Saved entries:
* * *

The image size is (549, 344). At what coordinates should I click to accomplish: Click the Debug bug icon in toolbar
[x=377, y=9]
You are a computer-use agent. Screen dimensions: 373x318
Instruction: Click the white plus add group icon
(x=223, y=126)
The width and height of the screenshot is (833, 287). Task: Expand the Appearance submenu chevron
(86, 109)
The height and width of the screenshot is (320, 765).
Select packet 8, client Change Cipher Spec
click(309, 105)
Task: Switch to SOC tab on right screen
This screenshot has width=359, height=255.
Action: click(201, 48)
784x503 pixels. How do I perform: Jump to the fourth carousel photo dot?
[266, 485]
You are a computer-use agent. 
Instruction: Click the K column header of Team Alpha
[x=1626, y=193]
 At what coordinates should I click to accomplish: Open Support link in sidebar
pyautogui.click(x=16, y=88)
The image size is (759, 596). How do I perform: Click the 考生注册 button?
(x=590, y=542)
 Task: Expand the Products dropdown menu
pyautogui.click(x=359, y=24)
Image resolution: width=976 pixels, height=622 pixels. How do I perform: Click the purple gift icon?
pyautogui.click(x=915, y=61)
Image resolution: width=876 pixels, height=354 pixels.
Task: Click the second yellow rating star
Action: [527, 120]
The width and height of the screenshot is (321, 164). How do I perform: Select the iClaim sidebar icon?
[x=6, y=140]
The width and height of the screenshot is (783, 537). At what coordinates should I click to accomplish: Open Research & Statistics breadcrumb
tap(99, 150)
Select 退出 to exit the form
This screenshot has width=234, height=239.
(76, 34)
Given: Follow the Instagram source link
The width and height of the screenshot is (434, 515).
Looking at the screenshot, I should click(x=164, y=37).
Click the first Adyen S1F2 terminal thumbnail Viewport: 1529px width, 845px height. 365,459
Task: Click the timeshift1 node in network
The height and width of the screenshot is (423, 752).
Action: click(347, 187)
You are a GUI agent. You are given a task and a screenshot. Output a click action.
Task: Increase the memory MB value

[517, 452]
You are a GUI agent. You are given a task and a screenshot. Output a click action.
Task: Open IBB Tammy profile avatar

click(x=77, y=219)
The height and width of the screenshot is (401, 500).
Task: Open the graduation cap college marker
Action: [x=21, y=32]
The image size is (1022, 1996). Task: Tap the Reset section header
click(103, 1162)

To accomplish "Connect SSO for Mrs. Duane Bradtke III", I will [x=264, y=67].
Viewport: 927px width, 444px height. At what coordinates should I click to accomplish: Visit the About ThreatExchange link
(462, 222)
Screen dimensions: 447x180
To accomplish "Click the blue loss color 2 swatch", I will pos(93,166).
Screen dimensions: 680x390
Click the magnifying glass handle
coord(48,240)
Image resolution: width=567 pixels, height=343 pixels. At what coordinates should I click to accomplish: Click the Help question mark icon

* * *

EXERCISE BRIEF: Output the lines of the records above exactly as they appear, from the line containing "Instruction: Click the white" through the line containing "Task: Switch to SOC tab on right screen".

ANSWER TO THE PROBLEM:
Instruction: Click the white plus add group icon
(x=223, y=126)
The width and height of the screenshot is (833, 287). Task: Expand the Appearance submenu chevron
(86, 109)
The height and width of the screenshot is (320, 765).
Select packet 8, client Change Cipher Spec
click(309, 105)
Task: Switch to SOC tab on right screen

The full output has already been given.